*** Dataset content ***

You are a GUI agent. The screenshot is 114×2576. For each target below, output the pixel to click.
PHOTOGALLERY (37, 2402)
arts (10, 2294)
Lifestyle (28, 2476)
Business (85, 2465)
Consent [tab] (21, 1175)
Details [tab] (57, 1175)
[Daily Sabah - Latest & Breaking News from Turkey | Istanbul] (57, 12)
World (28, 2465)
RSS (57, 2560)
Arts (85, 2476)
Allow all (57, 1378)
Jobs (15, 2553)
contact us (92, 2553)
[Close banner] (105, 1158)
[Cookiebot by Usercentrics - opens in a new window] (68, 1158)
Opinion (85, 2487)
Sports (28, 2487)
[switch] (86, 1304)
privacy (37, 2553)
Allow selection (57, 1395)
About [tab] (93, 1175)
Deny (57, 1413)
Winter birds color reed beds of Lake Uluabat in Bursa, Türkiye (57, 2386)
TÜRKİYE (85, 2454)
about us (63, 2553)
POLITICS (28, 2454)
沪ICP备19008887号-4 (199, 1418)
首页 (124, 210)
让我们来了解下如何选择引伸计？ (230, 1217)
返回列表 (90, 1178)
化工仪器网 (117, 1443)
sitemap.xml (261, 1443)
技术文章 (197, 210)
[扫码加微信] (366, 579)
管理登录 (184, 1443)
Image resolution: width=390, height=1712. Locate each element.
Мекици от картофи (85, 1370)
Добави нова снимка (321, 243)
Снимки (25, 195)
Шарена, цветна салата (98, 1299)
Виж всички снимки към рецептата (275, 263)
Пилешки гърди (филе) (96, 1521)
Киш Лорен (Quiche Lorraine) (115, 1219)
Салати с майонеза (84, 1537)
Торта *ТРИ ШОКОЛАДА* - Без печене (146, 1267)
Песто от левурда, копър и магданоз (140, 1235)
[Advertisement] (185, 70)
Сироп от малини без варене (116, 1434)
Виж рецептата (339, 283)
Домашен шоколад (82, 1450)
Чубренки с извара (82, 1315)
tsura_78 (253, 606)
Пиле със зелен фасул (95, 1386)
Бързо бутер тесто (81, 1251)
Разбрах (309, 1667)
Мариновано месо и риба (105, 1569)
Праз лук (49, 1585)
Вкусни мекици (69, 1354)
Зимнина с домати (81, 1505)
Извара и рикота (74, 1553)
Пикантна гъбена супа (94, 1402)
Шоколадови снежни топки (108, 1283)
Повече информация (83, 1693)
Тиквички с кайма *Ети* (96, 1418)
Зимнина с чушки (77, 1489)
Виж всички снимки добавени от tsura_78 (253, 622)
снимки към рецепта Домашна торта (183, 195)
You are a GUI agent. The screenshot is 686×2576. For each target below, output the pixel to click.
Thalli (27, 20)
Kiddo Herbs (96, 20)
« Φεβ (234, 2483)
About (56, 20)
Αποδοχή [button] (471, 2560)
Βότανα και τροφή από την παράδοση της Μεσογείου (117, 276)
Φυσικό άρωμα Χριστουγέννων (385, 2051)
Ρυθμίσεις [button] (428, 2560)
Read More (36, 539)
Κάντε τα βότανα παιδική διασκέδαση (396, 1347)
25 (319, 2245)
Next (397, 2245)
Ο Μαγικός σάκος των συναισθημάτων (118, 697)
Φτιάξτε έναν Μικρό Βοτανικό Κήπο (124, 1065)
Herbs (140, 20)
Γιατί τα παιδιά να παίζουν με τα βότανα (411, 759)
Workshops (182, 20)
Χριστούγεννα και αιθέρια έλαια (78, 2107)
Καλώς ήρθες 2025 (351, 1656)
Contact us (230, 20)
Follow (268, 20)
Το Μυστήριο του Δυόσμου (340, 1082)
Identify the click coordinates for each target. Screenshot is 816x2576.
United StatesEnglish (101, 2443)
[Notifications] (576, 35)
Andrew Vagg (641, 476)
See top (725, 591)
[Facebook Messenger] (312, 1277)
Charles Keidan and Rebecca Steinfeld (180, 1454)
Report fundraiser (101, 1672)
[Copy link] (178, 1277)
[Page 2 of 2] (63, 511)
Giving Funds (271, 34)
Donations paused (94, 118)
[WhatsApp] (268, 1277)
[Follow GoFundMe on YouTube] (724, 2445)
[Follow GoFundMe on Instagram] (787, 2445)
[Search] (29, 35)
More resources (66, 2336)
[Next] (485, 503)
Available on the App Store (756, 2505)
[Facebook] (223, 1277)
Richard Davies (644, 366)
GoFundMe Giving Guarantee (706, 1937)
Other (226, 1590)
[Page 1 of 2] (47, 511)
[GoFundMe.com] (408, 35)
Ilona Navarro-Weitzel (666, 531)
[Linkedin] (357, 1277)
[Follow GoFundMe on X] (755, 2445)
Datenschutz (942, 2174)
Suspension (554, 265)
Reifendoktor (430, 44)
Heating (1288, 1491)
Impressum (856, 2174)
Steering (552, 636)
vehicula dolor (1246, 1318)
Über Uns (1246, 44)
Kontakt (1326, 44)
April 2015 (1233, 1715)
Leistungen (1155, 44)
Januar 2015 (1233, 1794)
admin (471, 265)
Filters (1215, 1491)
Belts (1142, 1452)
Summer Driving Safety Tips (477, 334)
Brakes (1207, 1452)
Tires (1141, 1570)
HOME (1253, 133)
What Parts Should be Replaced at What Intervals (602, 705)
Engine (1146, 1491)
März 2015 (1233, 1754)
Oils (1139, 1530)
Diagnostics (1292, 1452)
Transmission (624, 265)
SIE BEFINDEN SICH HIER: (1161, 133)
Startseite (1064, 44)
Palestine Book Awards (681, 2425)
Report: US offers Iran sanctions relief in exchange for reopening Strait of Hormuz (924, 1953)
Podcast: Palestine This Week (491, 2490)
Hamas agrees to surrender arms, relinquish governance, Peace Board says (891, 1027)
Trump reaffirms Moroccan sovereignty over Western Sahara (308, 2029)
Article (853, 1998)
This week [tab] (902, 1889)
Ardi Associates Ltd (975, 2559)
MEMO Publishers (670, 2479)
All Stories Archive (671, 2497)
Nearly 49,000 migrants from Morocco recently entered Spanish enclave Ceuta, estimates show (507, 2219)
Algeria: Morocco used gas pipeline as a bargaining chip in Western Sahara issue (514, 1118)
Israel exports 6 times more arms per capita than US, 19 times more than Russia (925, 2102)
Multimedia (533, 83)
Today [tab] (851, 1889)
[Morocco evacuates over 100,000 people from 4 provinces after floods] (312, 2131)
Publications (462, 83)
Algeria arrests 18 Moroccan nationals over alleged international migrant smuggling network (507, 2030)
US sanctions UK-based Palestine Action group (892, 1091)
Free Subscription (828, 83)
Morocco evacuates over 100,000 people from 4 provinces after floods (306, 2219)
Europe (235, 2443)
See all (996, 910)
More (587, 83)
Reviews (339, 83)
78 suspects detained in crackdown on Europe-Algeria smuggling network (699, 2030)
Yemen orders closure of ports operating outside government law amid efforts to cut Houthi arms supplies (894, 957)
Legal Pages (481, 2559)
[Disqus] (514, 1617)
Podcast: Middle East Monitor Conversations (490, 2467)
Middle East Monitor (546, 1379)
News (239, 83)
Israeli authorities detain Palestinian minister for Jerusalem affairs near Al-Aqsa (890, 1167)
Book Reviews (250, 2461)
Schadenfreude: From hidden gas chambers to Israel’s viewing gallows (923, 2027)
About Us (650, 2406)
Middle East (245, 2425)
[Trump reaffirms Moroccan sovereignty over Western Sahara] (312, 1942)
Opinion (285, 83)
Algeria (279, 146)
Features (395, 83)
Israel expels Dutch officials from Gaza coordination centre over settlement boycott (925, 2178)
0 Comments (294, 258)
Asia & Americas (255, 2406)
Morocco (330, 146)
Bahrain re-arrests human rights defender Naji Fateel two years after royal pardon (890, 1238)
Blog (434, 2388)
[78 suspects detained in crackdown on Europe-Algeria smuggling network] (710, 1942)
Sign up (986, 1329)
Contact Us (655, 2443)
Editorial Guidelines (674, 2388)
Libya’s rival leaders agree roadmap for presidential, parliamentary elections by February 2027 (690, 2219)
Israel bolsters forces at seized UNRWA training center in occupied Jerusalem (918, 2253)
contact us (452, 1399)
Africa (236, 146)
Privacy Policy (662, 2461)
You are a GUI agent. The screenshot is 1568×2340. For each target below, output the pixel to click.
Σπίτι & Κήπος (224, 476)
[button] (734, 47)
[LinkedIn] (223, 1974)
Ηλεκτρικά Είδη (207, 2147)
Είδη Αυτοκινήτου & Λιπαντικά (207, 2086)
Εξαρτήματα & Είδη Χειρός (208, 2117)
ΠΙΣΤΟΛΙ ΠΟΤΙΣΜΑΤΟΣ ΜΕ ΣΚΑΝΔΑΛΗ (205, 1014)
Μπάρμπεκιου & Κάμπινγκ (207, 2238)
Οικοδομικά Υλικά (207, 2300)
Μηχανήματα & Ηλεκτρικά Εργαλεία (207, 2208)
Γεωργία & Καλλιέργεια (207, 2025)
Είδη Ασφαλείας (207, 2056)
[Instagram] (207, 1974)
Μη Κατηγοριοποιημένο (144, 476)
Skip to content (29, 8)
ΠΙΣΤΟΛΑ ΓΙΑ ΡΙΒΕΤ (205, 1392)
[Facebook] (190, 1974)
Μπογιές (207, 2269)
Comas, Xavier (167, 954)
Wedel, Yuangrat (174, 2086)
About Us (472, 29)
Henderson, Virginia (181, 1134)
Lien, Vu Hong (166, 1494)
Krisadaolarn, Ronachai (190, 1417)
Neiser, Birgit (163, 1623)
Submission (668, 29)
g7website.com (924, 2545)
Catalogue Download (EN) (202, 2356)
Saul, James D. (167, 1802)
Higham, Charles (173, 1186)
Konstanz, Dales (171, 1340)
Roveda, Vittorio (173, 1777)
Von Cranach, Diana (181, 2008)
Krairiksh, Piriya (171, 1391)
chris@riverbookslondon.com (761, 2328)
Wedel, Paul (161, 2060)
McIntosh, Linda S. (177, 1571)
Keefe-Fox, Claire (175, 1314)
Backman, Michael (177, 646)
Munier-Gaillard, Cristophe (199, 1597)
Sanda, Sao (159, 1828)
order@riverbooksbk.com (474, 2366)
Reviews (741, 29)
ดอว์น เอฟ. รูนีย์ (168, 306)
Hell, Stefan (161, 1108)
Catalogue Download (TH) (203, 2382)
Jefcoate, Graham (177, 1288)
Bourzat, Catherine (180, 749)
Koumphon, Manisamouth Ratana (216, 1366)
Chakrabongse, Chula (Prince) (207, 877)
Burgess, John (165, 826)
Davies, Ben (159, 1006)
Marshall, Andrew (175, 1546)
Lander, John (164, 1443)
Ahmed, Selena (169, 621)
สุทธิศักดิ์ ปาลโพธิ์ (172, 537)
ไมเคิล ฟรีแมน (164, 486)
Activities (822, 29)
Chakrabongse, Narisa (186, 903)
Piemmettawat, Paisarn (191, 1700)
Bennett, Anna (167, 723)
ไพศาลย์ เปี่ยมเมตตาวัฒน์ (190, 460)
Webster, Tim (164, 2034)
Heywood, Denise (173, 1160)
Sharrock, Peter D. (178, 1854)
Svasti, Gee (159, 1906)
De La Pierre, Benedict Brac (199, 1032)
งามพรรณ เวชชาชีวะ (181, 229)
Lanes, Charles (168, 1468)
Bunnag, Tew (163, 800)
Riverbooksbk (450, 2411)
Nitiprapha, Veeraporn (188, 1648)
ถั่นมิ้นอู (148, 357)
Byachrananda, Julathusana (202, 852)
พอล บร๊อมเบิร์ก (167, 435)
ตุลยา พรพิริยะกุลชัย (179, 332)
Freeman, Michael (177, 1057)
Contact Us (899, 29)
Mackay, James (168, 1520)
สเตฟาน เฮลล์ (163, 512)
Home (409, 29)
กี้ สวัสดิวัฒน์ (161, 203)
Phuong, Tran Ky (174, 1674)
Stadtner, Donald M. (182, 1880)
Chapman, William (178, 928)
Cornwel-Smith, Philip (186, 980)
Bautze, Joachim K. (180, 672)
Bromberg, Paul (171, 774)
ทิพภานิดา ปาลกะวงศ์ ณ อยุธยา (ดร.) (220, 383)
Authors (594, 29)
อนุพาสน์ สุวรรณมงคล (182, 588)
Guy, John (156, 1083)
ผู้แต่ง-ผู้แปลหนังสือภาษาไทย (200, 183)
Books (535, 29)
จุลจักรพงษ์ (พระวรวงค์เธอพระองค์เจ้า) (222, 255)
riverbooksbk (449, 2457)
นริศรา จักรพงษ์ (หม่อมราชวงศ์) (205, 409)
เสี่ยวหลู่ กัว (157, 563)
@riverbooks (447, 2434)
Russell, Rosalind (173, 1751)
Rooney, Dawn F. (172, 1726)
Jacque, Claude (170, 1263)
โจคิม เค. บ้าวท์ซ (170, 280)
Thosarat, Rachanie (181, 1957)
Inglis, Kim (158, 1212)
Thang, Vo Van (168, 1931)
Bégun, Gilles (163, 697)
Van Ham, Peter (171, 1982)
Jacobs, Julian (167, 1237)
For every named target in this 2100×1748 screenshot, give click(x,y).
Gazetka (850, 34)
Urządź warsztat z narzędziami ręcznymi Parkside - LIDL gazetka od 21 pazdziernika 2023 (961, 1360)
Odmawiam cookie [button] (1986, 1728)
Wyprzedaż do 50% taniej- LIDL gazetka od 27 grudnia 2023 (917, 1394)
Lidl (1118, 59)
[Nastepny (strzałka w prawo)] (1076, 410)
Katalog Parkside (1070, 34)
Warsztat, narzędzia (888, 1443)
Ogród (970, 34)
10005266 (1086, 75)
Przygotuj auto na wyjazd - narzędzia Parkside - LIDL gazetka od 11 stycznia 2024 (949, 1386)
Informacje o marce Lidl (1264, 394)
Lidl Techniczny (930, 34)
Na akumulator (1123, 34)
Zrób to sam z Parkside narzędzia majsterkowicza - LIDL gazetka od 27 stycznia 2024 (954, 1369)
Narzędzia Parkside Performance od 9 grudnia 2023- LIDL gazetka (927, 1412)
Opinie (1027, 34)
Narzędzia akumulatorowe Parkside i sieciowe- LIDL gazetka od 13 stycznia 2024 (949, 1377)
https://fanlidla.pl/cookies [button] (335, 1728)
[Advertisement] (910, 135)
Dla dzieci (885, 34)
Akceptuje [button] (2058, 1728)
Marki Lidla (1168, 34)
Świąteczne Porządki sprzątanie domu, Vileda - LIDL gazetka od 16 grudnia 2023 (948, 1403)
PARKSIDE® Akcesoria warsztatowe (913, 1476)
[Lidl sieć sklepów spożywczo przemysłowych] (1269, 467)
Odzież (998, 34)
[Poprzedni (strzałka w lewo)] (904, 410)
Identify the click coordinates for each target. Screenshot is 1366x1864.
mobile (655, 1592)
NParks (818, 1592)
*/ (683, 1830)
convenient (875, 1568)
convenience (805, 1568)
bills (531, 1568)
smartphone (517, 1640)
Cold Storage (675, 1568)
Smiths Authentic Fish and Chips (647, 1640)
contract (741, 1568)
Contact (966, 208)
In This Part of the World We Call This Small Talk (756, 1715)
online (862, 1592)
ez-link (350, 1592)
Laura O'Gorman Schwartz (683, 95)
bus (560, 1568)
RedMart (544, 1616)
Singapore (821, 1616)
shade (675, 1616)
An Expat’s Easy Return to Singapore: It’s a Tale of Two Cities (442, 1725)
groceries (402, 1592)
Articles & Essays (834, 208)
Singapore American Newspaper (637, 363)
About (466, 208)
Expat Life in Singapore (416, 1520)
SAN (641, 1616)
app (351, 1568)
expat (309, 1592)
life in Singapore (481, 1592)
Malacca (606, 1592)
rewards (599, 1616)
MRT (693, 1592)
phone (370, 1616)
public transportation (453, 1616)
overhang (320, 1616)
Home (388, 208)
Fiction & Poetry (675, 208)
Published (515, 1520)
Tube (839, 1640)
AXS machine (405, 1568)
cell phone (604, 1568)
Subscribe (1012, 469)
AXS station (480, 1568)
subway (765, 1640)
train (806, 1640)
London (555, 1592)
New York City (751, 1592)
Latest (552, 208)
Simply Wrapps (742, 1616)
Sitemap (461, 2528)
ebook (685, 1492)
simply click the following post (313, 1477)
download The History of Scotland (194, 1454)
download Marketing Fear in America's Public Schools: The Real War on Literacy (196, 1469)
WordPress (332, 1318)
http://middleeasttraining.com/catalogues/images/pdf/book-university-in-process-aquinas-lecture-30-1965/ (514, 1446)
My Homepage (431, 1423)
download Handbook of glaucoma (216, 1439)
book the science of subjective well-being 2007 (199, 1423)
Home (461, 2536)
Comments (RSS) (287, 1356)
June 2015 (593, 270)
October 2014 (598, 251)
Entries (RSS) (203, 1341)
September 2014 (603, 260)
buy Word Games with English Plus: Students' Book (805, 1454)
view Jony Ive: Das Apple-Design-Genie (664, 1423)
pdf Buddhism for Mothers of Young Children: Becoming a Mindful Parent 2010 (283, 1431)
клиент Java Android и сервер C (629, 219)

*** End of Dataset content ***

Whatever else the listing above holds, retype exactly only the lines from the one containing "An Expat’s Easy" to the one containing "book the science", both ends kept.

| Exercise response |
An Expat’s Easy Return to Singapore: It’s a Tale of Two Cities (442, 1725)
groceries (402, 1592)
Articles & Essays (834, 208)
Singapore American Newspaper (637, 363)
About (466, 208)
Expat Life in Singapore (416, 1520)
SAN (641, 1616)
app (351, 1568)
expat (309, 1592)
life in Singapore (481, 1592)
Malacca (606, 1592)
rewards (599, 1616)
MRT (693, 1592)
phone (370, 1616)
public transportation (453, 1616)
overhang (320, 1616)
Home (388, 208)
Fiction & Poetry (675, 208)
Published (515, 1520)
Tube (839, 1640)
AXS machine (405, 1568)
cell phone (604, 1568)
Subscribe (1012, 469)
AXS station (480, 1568)
subway (765, 1640)
train (806, 1640)
London (555, 1592)
New York City (751, 1592)
Latest (552, 208)
Simply Wrapps (742, 1616)
Sitemap (461, 2528)
ebook (685, 1492)
simply click the following post (313, 1477)
download The History of Scotland (194, 1454)
download Marketing Fear in America's Public Schools: The Real War on Literacy (196, 1469)
WordPress (332, 1318)
http://middleeasttraining.com/catalogues/images/pdf/book-university-in-process-aquinas-lecture-30-1965/ (514, 1446)
My Homepage (431, 1423)
download Handbook of glaucoma (216, 1439)
book the science of subjective well-being 2007 (199, 1423)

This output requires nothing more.